Vyacheslav Likhachev, who leads the National Minorities Rights Monitoring Group, has long been following this movement and its affiliates. "From a formal point of view, this brotherhood has no ideology. It's not a political party but rather a sort of NGO," he explains. "They only use the terms Ukraine and nationalism, but it is clearly a radical, right-wing organization, advocating racist and neo-Nazi ideas."
The battalion also trains children in military-ideological camps.
Centuries ago, the droujini were military guards working privately for the princes of the Kievan Rus. The same term was used later by the Soviet Union to refer to "volunteer patrols" fighting crime. Likhachev calls this new variant "part of a large Azov galaxy, which consists of the military regiment, a political party called the National Corps, and satellite organizations."
Kiev cityscape — Photo: GoodFreePhotos
At the beginning of the war, the volunteers of the Azov battalion grabbed people's attention because of the history of its commanders, former small-time hoodlums from the extremist underground in Kharkiv (in Eastern Ukraine), and because of its neo-Nazi aesthetics. The regiment was integrated into the official National Guard in the fall of 2014, under the supervision of the Interior Ministry. Today, the battalion is said to have 1,000 men and several hundred veterans that have been recycled into various "civic organizations."
The battalion also trains children in military-ideological camps. Since 2016, the National Corps, whose sources of income are murky, has been hiding its racist and violent roots behind a softer, patriotic and history-based rhetoric that looks to cash in on the national pride the war with Russia awakened. It tries to piggyback on socially acceptable struggles, like the fight against uncontrolled real estate speculation.
In fact, the Natsionalna Droujina is already active. In the Western Ukraine city of Khmelnytskyi, it violently clashed with police in December. In mid-January, in Cherkassy, a city of 285,000 inhabitants in the center of the country, its hooded members burst into a city council meeting and forced the government body to dissolve itself.

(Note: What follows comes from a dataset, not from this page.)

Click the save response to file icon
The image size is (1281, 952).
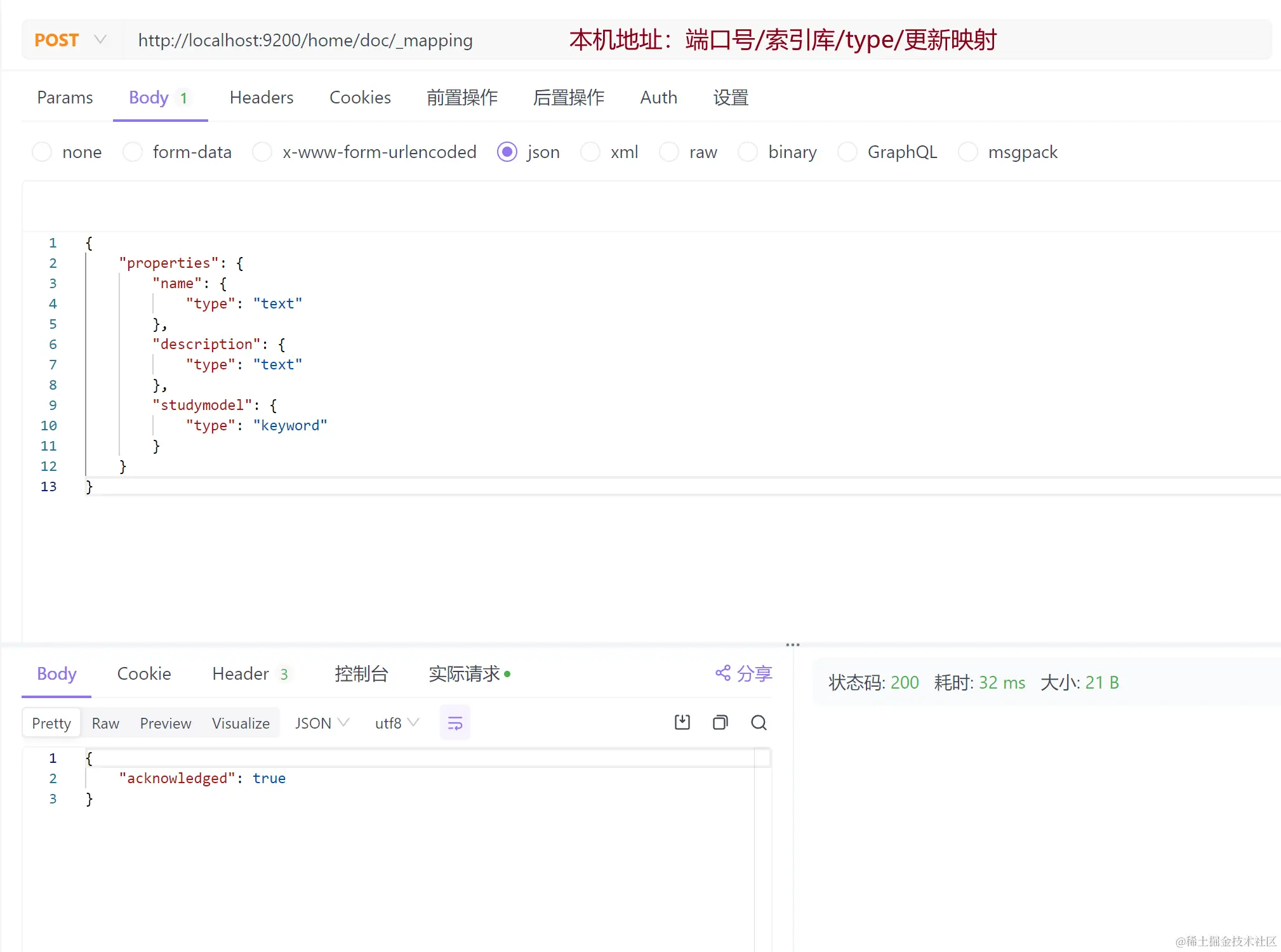pyautogui.click(x=682, y=722)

In late January, during a historical commemoration, activists intervened in a public high school in Ivano-Frankivsk, in Western Ukraine, sporting Nazi symbols in front of the students.
In several cities, the group has already obtained the status of "civilian law-enforcement organization." In other parts of the country, for example in Kiev, real police officers are complaining. But the deputy minister of the interior, Ivan Varchenko, seems to be on board with Natsionalna Droujina. "We advise all citizens who want to help protect public order to join the work of these organizations, which work officially with the police," he surprisingly said.
I don't think the Droujina is really dangerous. It looks more like a club of people in military clothes.
The Interior Minister Arsen Avakov, the second most powerful figure in the government, tempered his advisor's stance, recalling that "the state and the police hold the monopoly of authority." Still, it was Avakov himself, originally from Kharkiv, who politically sponsored Azov, playing the ad-hoc patriotism card.
But it's also true that Avakov's party, the People's Front — created by former prime minister Arseniy Yatsenyuk — has an approval rating of just 1%. Even together, Ukraine's three far-right parties are only backed by about 4% of the population. Their influence, in other words, is limited, according to Likhachev.
"I don't think the Droujina is really dangerous. It looks more like a club of people in military clothes," the researcher says. Their video, he adds, "is a good PR stunt to create the illusion of a strong group in their competition with other micro groups."